Urgence au Pakistan : Plus d’un million d’enfants exploités, un système défaillant
Sindh, Pakistan – Une enquête révèle une réalité alarmante au Pakistan : plus de 1,6 million d’enfants âgés de 10 à 17 ans sont contraints de travailler, principalement dans la province du Sindh. La moitié de ces enfants sont exposés à des conditions de travail dangereuses et dégradantes, incluant de longues heures, des machines dangereuses, des environnements toxiques et des charges excessives, le tout pour un salaire dérisoire ou inexistant.
Ce travail infantile généralisé alimente une économie où la main-d’œuvre enfantine est sacrifiée pour le confort et les bas prix. La situation soulève des questions fondamentales sur les priorités nationales et l’éthique de la consommation.
Les autorités pakistanaises sont accusées d’inaction et de superficialité. Des politiques vides de sens et des conférences financées par des donateurs ne suffisent pas à endiguer le problème. Le système judiciaire est décrit comme étant au bord de l’effondrement, incapable de protéger les enfants victimes d’exploitation.
Les abus physiques, comme les châtiments corporels infligés par des enseignants, et les accidents mortels liés au travail sont considérés comme la conséquence directe de la négligence gouvernementale, de l’apathie du système judiciaire et de la normalisation de l’exploitation infantile par la société.
Ce problème n’est pas nouveau. Le travail des enfants au Pakistan est profondément enraciné dans la pauvreté, le manque d’accès à l’éducation et l’absence d’application des lois du travail. Des secteurs tels que l’agriculture, la fabrication de tapis, la production de briques et le travail domestique sont particulièrement touchés.

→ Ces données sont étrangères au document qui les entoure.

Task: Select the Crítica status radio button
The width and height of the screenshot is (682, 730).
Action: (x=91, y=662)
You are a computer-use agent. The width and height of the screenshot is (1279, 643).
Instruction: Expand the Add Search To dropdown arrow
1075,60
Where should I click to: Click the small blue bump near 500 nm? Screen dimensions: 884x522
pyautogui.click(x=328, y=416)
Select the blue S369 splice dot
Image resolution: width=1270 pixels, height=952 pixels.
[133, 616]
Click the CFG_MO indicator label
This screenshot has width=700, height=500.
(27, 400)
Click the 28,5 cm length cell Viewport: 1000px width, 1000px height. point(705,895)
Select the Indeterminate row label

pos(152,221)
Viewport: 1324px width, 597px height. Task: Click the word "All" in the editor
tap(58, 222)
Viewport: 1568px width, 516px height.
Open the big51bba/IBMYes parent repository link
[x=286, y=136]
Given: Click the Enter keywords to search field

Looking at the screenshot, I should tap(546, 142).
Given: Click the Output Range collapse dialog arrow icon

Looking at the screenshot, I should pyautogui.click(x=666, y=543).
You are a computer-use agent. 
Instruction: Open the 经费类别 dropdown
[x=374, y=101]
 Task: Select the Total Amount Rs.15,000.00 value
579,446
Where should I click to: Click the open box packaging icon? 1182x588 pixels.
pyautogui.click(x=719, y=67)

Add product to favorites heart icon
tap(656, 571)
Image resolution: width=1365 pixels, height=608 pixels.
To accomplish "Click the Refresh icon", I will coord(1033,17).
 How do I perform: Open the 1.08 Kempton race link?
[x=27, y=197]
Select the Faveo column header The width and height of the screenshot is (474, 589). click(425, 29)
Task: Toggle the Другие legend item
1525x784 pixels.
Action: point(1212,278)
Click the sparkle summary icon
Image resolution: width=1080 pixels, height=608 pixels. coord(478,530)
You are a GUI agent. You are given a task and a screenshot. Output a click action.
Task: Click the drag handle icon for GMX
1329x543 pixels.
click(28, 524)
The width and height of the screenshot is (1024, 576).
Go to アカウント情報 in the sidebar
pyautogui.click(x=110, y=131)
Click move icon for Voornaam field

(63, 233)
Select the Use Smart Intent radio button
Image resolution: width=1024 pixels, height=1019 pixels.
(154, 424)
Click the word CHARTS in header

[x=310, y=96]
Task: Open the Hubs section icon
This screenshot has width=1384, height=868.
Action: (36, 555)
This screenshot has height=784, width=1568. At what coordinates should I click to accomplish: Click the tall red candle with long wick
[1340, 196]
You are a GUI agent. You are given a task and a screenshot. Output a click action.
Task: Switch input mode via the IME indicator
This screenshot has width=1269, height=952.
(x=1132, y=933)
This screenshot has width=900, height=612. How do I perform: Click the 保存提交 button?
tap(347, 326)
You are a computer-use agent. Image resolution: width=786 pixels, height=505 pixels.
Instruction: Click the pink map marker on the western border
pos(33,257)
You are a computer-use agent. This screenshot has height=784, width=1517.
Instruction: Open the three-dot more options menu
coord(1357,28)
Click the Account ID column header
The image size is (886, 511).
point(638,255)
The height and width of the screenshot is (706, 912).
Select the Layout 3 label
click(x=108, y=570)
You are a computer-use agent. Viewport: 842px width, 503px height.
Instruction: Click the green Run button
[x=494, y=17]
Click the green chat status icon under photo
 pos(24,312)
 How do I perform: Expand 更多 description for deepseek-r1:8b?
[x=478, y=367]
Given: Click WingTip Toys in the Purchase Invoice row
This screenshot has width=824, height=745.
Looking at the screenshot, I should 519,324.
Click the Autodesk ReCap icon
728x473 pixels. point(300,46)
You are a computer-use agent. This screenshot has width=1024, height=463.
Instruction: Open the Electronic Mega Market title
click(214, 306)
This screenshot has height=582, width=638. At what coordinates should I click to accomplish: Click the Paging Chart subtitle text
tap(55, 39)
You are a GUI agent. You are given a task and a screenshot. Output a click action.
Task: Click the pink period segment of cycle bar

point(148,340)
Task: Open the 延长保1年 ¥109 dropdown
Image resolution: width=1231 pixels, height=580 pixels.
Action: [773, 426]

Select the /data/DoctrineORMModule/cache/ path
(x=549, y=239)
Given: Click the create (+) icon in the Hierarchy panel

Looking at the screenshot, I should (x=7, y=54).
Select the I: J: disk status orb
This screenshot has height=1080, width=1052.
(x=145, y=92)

Les organisations internationales et les groupes de défense des droits de l’enfant appellent à une action urgente pour renforcer les lois, améliorer l’application des réglementations, investir dans l’éducation et fournir un soutien aux familles vulnérables. La protection de l’enfance au Pakistan exige un changement systémique profond et un engagement ferme de la part du gouvernement, de la société civile et de la communauté internationale.